- Exercise objective: Transcribe the line that contains "How do I perform: Open" and every line after it to the end of the records, exactly and nothing else. Skip the pictures.

- Information supplied:
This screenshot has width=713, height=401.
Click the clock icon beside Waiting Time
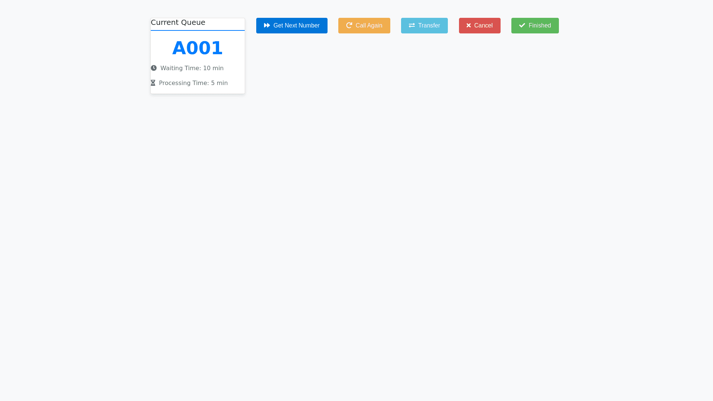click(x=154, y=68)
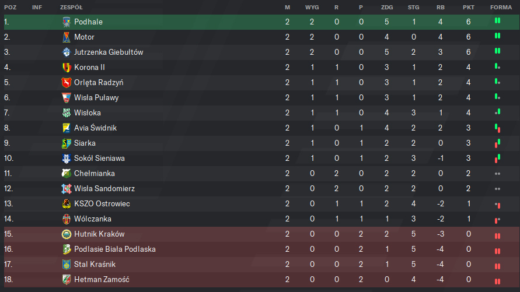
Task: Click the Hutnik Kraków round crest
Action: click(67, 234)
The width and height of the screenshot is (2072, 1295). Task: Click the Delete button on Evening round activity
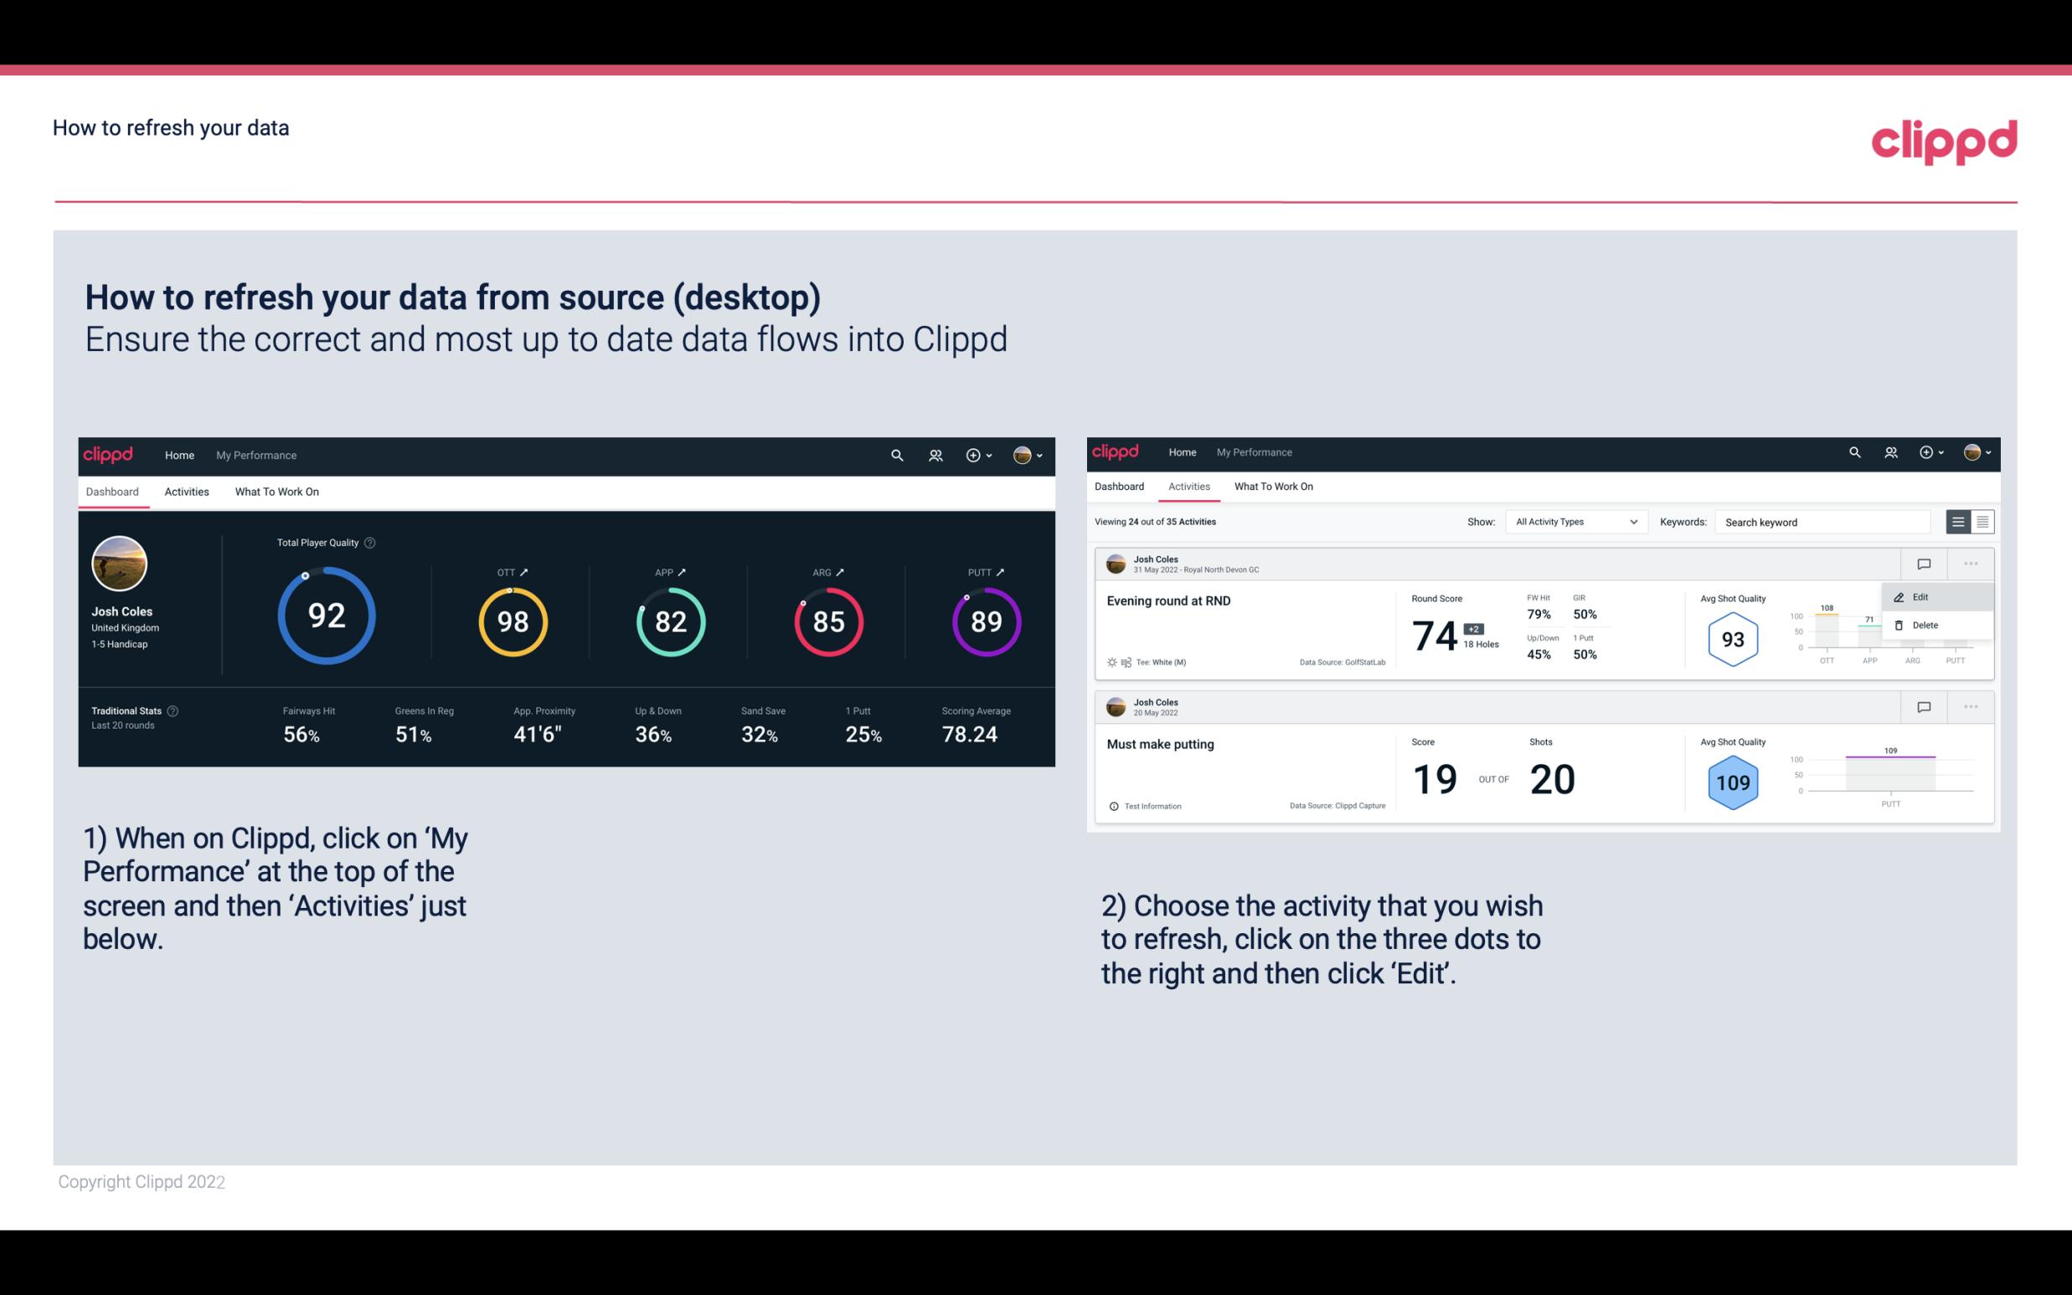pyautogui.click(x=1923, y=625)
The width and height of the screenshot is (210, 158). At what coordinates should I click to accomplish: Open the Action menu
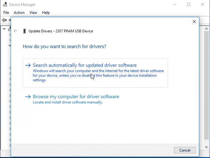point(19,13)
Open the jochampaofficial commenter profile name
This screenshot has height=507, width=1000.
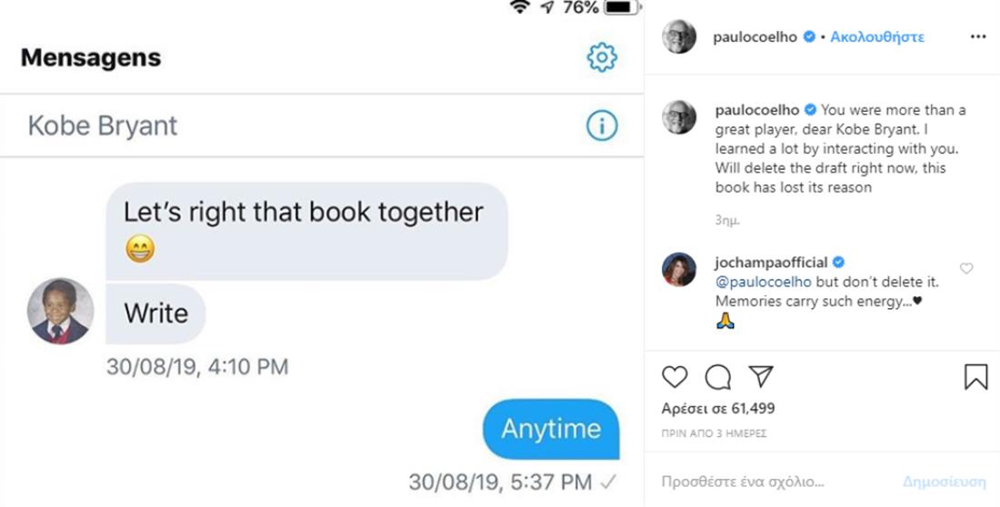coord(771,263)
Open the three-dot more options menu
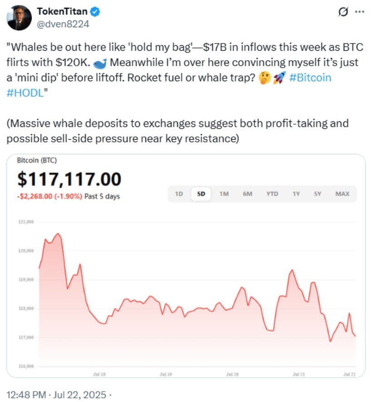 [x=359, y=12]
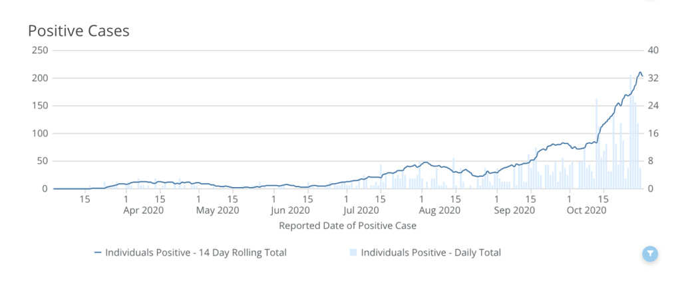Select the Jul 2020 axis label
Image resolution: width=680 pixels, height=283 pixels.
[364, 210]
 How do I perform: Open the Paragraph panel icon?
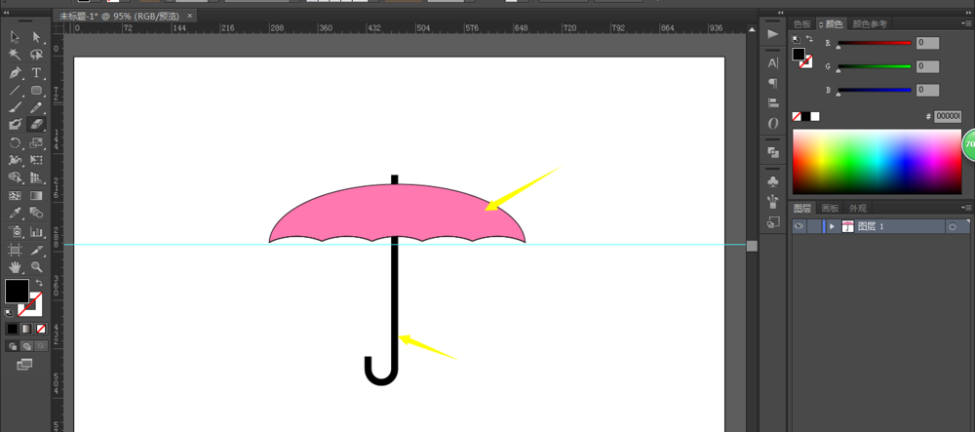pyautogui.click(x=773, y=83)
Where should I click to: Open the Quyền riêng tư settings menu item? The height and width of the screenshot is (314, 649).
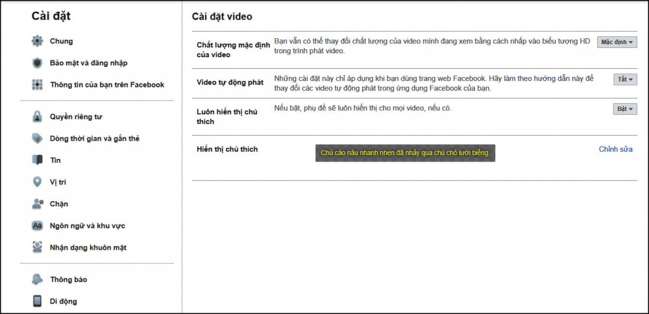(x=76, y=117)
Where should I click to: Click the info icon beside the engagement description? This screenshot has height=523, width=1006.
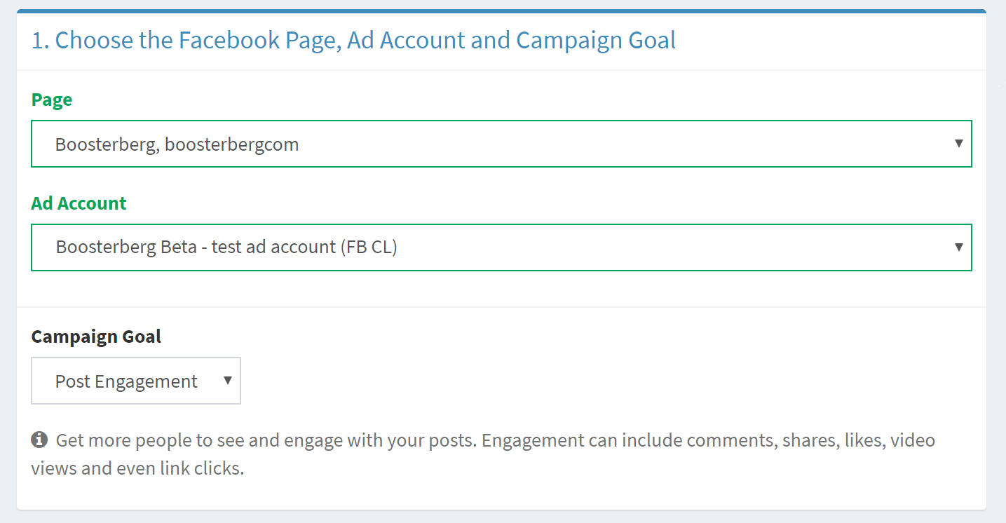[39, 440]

- Result for this exercise:
 How do I perform: Open the Paragraph panel icon?
pyautogui.click(x=773, y=83)
Where should I click to: Open the Quyền riêng tư settings menu item? The height and width of the screenshot is (314, 649).
(x=76, y=117)
Where should I click to: Click the info icon beside the engagement description? This screenshot has height=523, width=1006.
[39, 440]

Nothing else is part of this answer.